Era una bestia grande, corpulenta, con ojillos de cerdo, barriga enorme y barba negra descuidada que le recordaba la de Robert. Apartó la vista, asqueada, y él le lanzó la brocheta, que le dio en la pierna antes de caer al suelo; la carne medio cruda le dejó un reguero de grasa y sangre en el muslo.

Allí los gritos parecían sonar más altos, quizá porque la turba estaba más cerca. Los más frecuentes eran «Puta» y «Pecadora», seguidos de «Zorra», «Traidora» y «Follahermanos». De cuando en cuando, también se escuchaban aclamaciones dedicadas a Stannis o a Margaery. El empedrado estaba muy sucio, y la reina tenía tan poco espacio que ni siquiera podía esquivar los charcos.
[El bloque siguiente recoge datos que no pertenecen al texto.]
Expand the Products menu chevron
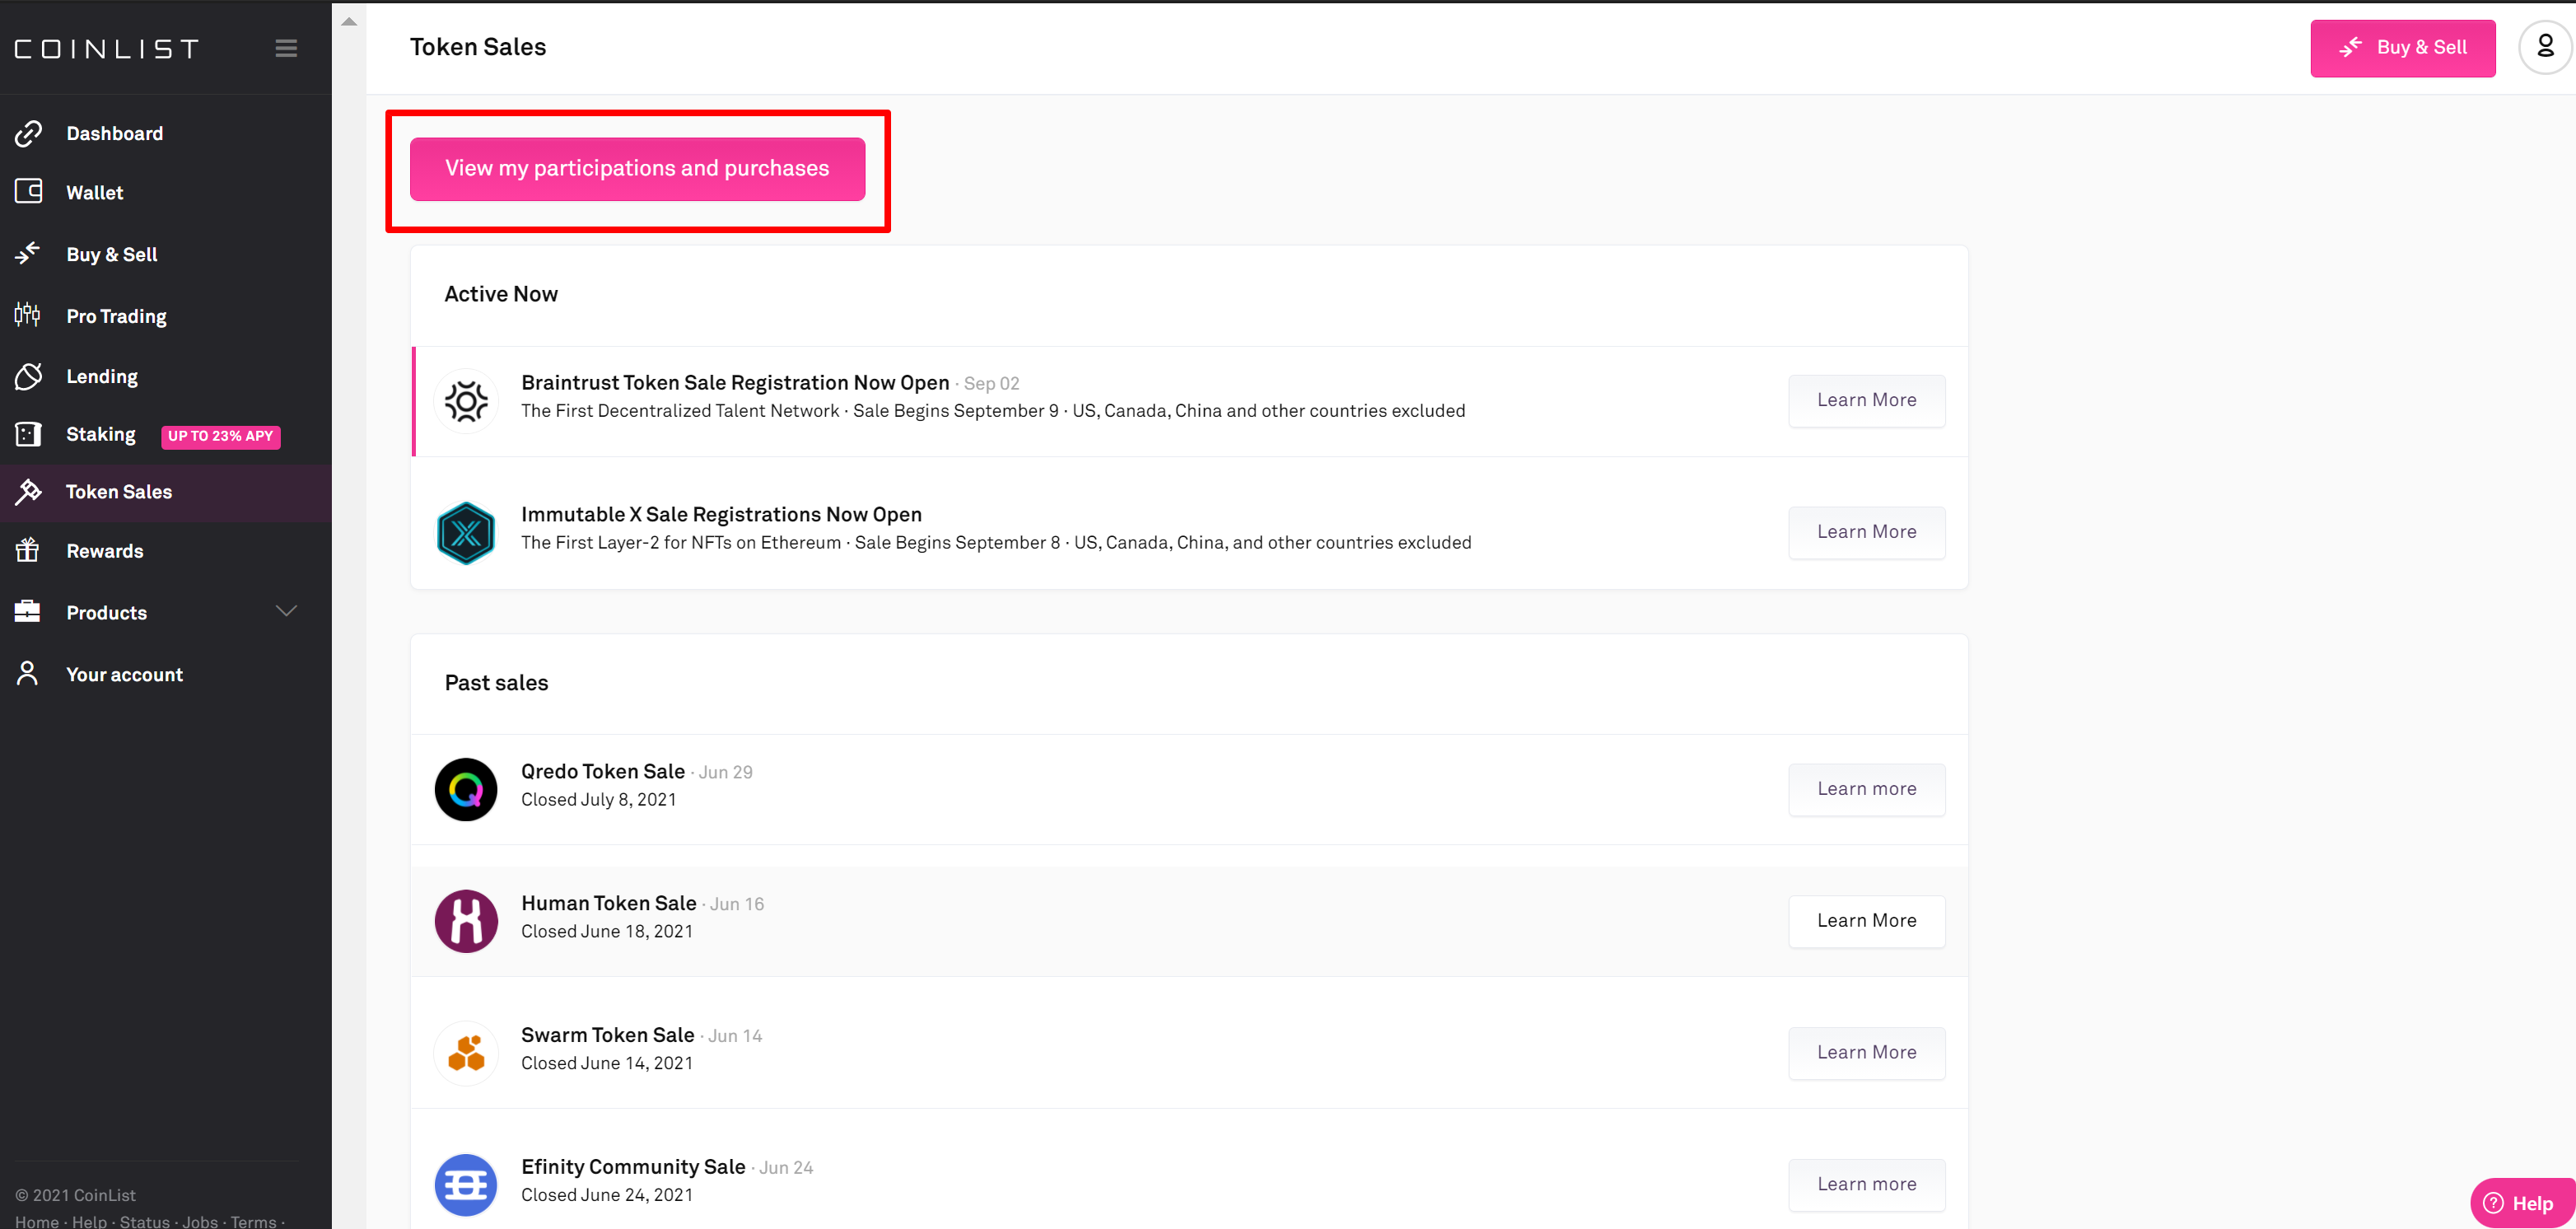 pos(286,611)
«Nadie se ha muerto por mojarse los pies», se dijo. Le habría gustado creer que era agua de lluvia, aunque lo más probable era que se tratara de orina de caballo.

También llovían desperdicios desde ventanas y balcones: fruta medio podrida, jarras de cerveza, huevos que estallaban con un hedor sulfuroso al estrellarse contra el suelo… Alguien lanzó un gato muerto sobre los clérigos humildes y los hijos del Guerrero. El cadáver golpeó el empedrado con tal fuerza que se reventó y salpicó las piernas de Cersei de entrañas y gusanos. Siguió caminando.

«No veo nada, no oigo nada, son simples insectos», se decía.

—¡Avergüénzate! ¡Avergüénzate! —entonaban las septas.

—¡Castañas! ¡Castañas asadas! —pregonaba un vendedor callejero.

—¡Salve, reina puta! —saludó solemnemente un borracho desde un balcón—. ¡Larga vida a tus regias tetas!